Sorbitol is the major photosynthetic product,translocating sugar alcohol and storage carbohydrate in Rosaceae plants, the role sorbitol played is like sucrose in other plants. As low-molecular-weight osmotic compounds, it can adjust infiltrative level, so it's correlated with resistance. In addition, fruit flavor is most dependent on sugar types transformed from sorbitol. Enzyme plays the most important role in sorbitol metabolism. S6PDH is the key enzyme for the biosynthesis of sorbitol, which catalyzed the conversion between glucose-6-phosphate and sorbitol-6-phosphate. So lots of work has done by many researchers, and gain large progress. The aim of the study is to lay foundations for transferring the gene encoding S6PDH, by means of cloning and sequence analysis of S6PDH gene and constructing of the plant expression vector. At first, the three methods were adopted to extract RNA from apple leaves. The results showed that three methods were all suitable for RNA extraction. The first method is the simplest one. Second,the factor that affect RT-PCR were studied and highly efficient RT-PCR detection system was established and optimized.

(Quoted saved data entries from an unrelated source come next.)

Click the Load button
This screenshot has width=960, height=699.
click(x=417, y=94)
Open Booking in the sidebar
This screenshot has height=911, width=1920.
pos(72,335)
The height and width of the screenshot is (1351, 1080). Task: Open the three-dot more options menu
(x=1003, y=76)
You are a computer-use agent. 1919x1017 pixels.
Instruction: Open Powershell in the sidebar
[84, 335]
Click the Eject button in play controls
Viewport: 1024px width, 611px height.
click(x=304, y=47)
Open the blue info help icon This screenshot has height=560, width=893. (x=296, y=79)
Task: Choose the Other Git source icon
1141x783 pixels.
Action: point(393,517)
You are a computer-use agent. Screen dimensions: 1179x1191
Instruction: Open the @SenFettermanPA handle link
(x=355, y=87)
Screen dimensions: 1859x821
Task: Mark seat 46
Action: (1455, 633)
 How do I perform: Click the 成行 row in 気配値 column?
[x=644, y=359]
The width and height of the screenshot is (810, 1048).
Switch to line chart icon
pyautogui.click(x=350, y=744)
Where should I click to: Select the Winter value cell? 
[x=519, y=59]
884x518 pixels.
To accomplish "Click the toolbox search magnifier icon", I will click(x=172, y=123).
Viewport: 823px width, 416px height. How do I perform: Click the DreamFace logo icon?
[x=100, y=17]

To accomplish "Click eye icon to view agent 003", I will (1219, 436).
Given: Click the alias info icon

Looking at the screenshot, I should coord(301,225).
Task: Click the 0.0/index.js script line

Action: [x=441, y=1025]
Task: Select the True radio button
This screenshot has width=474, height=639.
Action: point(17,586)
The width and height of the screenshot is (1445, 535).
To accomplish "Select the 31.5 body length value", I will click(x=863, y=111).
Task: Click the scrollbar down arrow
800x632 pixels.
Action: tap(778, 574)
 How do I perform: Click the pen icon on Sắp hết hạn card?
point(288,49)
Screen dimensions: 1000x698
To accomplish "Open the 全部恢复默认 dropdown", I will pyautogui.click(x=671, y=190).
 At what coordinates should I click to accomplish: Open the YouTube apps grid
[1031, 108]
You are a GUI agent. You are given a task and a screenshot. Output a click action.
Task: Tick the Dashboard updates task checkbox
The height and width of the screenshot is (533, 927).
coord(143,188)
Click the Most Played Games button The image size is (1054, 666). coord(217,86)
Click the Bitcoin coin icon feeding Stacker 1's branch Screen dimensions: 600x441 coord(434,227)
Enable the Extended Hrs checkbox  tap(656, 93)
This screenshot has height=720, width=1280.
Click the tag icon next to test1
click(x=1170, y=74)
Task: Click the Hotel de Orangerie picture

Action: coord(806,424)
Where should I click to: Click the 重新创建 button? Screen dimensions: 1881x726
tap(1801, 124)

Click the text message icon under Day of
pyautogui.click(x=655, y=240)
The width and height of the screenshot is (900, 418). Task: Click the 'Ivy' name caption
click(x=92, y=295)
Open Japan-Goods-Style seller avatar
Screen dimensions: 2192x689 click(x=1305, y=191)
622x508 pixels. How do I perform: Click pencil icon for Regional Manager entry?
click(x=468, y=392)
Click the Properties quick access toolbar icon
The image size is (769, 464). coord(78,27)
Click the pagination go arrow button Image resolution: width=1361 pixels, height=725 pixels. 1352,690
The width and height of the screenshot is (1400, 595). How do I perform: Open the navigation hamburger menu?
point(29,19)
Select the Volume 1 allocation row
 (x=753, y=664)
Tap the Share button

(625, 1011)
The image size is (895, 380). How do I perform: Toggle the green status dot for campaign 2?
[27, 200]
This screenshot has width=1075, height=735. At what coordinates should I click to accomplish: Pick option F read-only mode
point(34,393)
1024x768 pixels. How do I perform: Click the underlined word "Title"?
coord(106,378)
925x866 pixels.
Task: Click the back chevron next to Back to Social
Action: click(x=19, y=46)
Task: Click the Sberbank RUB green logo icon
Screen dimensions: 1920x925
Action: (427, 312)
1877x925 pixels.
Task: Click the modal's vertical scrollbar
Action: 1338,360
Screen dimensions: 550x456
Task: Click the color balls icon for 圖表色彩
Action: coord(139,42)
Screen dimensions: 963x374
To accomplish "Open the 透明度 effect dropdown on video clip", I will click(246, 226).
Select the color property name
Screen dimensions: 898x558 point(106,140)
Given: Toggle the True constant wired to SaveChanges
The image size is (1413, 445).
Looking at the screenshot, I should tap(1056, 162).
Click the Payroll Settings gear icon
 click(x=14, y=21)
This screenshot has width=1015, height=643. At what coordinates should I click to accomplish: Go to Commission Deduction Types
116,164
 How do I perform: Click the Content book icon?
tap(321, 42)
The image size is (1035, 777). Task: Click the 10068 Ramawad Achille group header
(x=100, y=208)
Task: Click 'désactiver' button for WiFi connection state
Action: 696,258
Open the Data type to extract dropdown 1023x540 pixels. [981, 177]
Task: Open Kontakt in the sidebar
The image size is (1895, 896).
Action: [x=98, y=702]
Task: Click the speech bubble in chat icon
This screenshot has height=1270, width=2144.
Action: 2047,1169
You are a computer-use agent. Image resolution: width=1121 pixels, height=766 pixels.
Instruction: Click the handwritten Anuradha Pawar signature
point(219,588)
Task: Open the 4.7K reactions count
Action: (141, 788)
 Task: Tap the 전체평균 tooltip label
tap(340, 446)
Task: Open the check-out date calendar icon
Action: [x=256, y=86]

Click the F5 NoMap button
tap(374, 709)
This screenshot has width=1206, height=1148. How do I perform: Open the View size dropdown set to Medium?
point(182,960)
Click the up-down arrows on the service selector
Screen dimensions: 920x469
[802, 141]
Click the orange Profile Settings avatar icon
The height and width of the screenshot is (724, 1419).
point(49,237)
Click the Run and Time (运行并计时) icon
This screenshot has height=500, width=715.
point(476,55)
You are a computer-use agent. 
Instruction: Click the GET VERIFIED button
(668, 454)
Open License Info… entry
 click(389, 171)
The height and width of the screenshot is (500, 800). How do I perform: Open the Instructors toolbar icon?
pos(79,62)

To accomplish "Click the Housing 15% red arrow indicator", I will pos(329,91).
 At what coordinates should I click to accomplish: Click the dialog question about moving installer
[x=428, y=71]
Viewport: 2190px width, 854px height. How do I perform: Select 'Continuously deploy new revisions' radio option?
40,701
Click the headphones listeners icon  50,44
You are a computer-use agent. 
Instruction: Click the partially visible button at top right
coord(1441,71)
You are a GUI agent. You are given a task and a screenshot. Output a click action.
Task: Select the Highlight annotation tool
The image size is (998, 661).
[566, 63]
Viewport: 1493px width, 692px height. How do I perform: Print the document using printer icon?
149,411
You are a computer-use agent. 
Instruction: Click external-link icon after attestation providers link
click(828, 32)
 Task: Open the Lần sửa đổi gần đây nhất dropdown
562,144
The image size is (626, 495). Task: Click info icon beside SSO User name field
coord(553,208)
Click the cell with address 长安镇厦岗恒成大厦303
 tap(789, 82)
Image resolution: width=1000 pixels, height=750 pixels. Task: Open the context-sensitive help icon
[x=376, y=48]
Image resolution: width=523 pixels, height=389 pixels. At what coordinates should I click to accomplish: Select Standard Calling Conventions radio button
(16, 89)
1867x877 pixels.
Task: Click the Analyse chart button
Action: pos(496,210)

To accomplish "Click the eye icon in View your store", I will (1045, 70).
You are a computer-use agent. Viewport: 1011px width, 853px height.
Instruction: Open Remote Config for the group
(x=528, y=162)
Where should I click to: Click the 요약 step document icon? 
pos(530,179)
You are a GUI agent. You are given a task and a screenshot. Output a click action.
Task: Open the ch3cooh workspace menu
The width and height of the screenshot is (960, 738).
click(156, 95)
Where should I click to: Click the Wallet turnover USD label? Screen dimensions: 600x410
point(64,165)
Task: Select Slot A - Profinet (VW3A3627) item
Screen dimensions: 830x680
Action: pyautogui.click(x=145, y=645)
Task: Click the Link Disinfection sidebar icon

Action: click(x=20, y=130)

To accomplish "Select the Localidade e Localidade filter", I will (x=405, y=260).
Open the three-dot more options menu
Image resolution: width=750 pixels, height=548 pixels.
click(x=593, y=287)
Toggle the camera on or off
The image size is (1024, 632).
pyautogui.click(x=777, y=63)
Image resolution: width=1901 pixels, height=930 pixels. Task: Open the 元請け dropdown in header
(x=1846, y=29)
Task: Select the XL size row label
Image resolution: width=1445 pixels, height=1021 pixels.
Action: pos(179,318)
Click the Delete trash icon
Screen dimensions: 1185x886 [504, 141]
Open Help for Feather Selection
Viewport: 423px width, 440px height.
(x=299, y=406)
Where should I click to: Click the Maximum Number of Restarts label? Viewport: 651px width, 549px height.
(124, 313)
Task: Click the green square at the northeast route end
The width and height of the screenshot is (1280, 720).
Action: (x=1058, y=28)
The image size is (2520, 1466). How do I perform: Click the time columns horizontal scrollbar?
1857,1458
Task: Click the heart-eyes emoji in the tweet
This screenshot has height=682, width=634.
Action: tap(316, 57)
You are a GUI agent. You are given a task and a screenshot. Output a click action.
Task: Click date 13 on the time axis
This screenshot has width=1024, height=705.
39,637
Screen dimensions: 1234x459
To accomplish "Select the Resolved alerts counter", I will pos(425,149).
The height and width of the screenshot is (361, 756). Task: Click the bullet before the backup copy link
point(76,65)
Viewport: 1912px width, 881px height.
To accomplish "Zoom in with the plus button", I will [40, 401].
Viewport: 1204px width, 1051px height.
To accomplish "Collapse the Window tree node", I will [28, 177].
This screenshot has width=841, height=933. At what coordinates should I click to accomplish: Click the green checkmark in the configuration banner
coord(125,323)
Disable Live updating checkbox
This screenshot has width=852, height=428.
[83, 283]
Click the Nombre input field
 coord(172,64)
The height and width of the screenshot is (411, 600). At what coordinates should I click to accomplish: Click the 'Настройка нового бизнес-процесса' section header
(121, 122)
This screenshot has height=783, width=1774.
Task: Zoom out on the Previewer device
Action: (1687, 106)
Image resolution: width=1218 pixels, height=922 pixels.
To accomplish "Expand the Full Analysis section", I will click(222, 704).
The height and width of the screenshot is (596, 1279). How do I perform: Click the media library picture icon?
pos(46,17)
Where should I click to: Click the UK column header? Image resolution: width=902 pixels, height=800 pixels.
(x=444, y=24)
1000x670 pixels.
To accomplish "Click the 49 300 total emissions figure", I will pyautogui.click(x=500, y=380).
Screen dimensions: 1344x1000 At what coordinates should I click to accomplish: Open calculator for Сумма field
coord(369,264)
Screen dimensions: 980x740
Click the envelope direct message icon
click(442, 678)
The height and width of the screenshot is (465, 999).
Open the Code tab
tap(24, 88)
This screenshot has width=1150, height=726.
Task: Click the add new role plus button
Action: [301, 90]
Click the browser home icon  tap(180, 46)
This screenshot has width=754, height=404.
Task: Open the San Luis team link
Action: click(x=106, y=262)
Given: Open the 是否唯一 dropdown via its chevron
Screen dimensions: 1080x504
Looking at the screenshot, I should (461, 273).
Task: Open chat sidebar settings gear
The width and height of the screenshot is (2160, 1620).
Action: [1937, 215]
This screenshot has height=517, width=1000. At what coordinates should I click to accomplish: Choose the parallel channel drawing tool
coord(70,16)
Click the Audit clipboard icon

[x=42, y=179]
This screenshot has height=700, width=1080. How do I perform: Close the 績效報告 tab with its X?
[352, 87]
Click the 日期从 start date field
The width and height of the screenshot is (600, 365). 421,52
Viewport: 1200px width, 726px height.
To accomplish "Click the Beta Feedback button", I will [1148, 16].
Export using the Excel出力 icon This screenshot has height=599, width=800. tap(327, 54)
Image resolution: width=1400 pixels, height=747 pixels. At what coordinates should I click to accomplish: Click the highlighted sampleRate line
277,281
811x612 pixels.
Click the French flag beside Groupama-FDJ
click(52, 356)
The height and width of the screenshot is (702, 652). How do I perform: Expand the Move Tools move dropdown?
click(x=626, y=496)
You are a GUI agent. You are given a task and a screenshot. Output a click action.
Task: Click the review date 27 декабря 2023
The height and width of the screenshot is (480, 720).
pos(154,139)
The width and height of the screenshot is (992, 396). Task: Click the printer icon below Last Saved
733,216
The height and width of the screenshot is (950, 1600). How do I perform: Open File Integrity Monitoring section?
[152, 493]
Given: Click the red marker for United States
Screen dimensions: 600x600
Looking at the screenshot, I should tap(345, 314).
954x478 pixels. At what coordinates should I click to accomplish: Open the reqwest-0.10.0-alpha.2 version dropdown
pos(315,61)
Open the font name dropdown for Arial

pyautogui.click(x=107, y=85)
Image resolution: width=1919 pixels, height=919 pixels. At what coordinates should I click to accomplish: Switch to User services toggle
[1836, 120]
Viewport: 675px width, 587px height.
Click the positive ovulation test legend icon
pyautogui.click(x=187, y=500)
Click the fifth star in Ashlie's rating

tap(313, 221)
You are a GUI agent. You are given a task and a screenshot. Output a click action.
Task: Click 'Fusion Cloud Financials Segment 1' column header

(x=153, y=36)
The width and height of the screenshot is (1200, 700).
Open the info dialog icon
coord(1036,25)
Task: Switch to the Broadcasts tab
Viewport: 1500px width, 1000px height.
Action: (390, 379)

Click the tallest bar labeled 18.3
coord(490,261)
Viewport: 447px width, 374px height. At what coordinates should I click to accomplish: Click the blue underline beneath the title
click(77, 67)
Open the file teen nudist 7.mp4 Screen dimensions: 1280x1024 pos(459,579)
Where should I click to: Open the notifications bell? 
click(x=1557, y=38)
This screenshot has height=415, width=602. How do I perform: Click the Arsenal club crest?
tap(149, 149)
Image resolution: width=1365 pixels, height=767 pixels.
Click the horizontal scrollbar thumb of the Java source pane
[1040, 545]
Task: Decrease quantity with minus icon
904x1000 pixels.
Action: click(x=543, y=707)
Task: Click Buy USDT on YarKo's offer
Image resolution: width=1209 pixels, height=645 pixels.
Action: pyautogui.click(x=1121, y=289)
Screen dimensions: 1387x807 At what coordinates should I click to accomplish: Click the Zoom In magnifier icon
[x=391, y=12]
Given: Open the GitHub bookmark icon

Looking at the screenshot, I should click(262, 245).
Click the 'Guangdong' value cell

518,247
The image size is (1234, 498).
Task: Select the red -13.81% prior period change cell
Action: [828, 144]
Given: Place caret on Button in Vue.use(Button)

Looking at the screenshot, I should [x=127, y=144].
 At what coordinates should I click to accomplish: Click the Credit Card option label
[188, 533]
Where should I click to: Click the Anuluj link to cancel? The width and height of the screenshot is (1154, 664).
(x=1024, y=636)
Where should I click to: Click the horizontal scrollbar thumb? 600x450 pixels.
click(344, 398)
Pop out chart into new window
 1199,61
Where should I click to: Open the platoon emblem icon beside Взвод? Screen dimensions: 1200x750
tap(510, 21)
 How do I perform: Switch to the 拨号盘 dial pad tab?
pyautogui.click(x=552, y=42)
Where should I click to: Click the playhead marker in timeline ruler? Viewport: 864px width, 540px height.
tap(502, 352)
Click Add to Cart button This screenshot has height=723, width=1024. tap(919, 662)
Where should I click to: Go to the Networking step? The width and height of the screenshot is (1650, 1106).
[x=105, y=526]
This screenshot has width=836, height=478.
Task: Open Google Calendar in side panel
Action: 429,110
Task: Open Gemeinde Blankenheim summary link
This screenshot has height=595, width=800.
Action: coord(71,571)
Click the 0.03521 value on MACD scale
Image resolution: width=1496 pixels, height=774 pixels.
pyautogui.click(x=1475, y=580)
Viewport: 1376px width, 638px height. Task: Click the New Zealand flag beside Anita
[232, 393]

As for the 20μl RT system: dNTPs(2mmol/L)2.5μl; 5×Buffer4μl; RNasin(50U/μl)1μl; Oligo(dT)(10μmol/L)0.5μl; template RNA4μl; Mo-MLV Rtase(200U/μl)1μl.. As for the 25μl PCR system: dNTPs(2mmol/L)5μl; 10×Buffer2.5μl; MgCl2(25mmol/L)2.4μl; LD03(10μmol/L)2μl; LD04(10μmol/L)2μl; Taq DNA ploymerase(5U/μl)0.3μl; cDNA 4μl. Third, the special fragment of RT-PCR was used to cloning and sequence analysis. The cDNA of S6PDH cloned from apple leaves, consisted of 930bp,encoding a protein of 310 amino acids. Obtained sequence was compared with that of Kanayama's research, there were 4 different bases in 930 nucleotides. There was only one different amino acid due to code degeneracy. Simultaneity, restriction sites analysis was done. Finally, the plant expression vector pBIS was constructed containing complete S6PDH cDNA via pUCm-T and pGEm-7Zf,and combinant was transferred into agrobacterium tumefacien by direct DNA transfer and the transformant was identified with PCR.